* Problem details
The APOGEE visit reduction page below describes the apred sequence. List every operation its third step performs on the 1-dimensional spectra.

APOGEE Visit Spectra Reduction

This page gives a brief description of the first stage of the APOGEE Data Reduction Pipeline (apred), which reduces the raw spectra of consecutive, spectrally-dithered exposures of one visit of a particular plate on a given night.

Overview of APRED

Essentially, the apred pipeline stage extracts the individual visit spectra for each of the objects targeted on a plate and observed on a given night. While some details of the reduction pipeline have changed over the course of the APOGEE and APOGEE-2 surveys, Nidever et al. (2015) describes most of the procedures. Updates are provided in the focused APOGEE Data Release Papers and summarized here.

Data obtained from both the APOGEE-N and APOGEE-S spectrographs are processed in the same way, but different calibration frames are used. The visit-level data handling collected with the NMSU-1m (connected to the APOGEE-N spectrograph) is discussed in Holtzman et al. (2015).

APOGEE Visit Data Reduction

The apred sequence consists of three sequential steps:

Extract 2-dimensional images from the 3-dimensional raw data cubes and apply the basic calibration steps of dark subtraction and flat fielding.
Extract 1-dimensional spectra from the 2-dimensional images and attach a wavelength calibration.
From the 1-dimensional spectra, measure the dither shifts between the individual exposures, subtract sky from each fiber, correct for telluric absorption in each fiber, combine the dithered exposures into a single well-sampled visit spectrum and perform flux calibration.


For each readout of each exposure, the raw data are first corrected for bias variations in the IR detectors and electronics. This is accomplished by using a reference array of pixels that are generated by the readout electronics, as well as a set of reference pixels around the edge of each detector.

Each individual readout is then corrected for a dark current contribution, by subtracting a calibration dark current frame made from a combination of multiple individual dark frames.

The data are then collapsed from the 3D data cubes into 2D images, which is done on a pixel-by-pixel basis. A linear function is fit to the series of up-the-ramp readouts for each pixel to determine the best-fitting slope. A linear function is used to fit all exposures, even if conditions vary throughout the exposure. The best-fitting linear slope, multiplied by the total exposure time, is taken to be the flux at this pixel location for the exposure.

* Source data
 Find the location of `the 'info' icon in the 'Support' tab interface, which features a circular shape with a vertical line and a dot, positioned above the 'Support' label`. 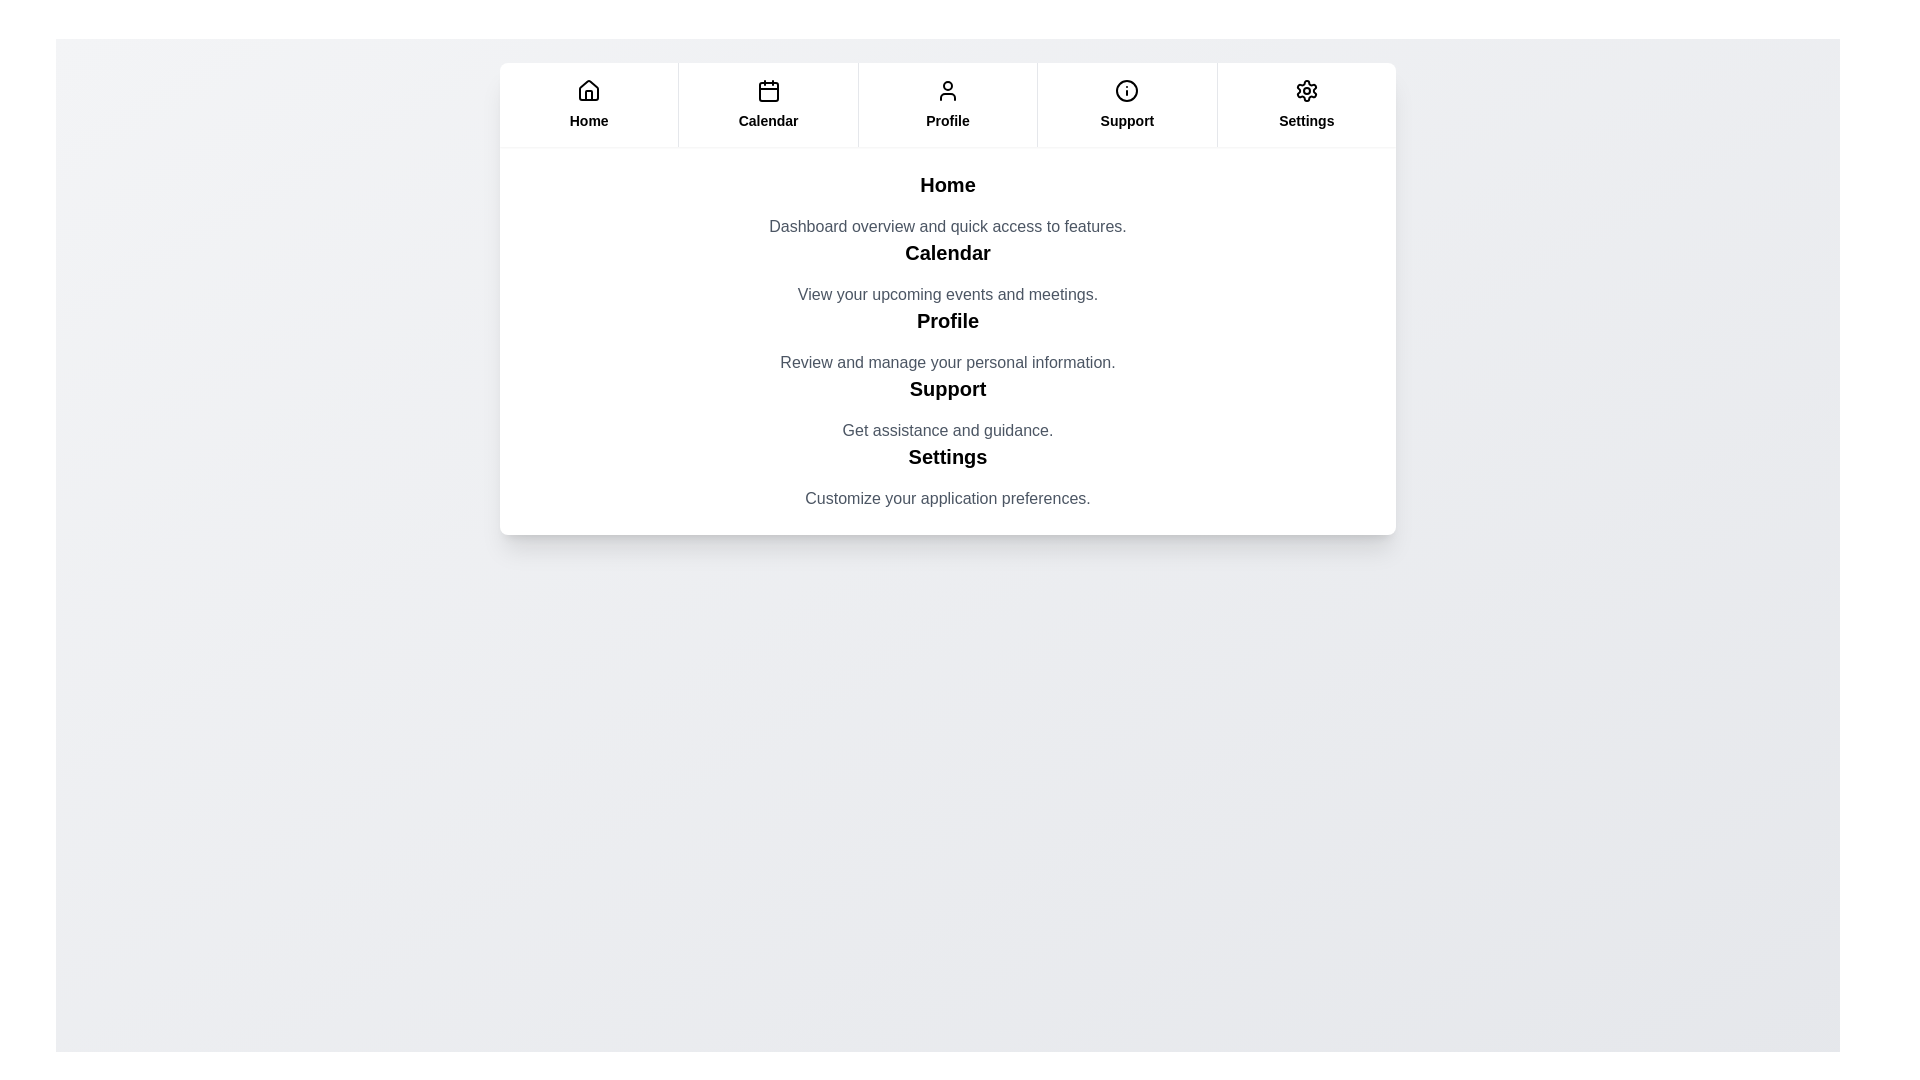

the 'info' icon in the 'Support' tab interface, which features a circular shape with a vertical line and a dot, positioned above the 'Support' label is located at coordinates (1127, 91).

* Expected output
- Measure the dither shifts between the individual exposures
- Subtract sky from each fiber
- Correct for telluric absorption in each fiber
- Combine the dithered exposures into a single well-sampled visit spectrum
- Perform flux calibration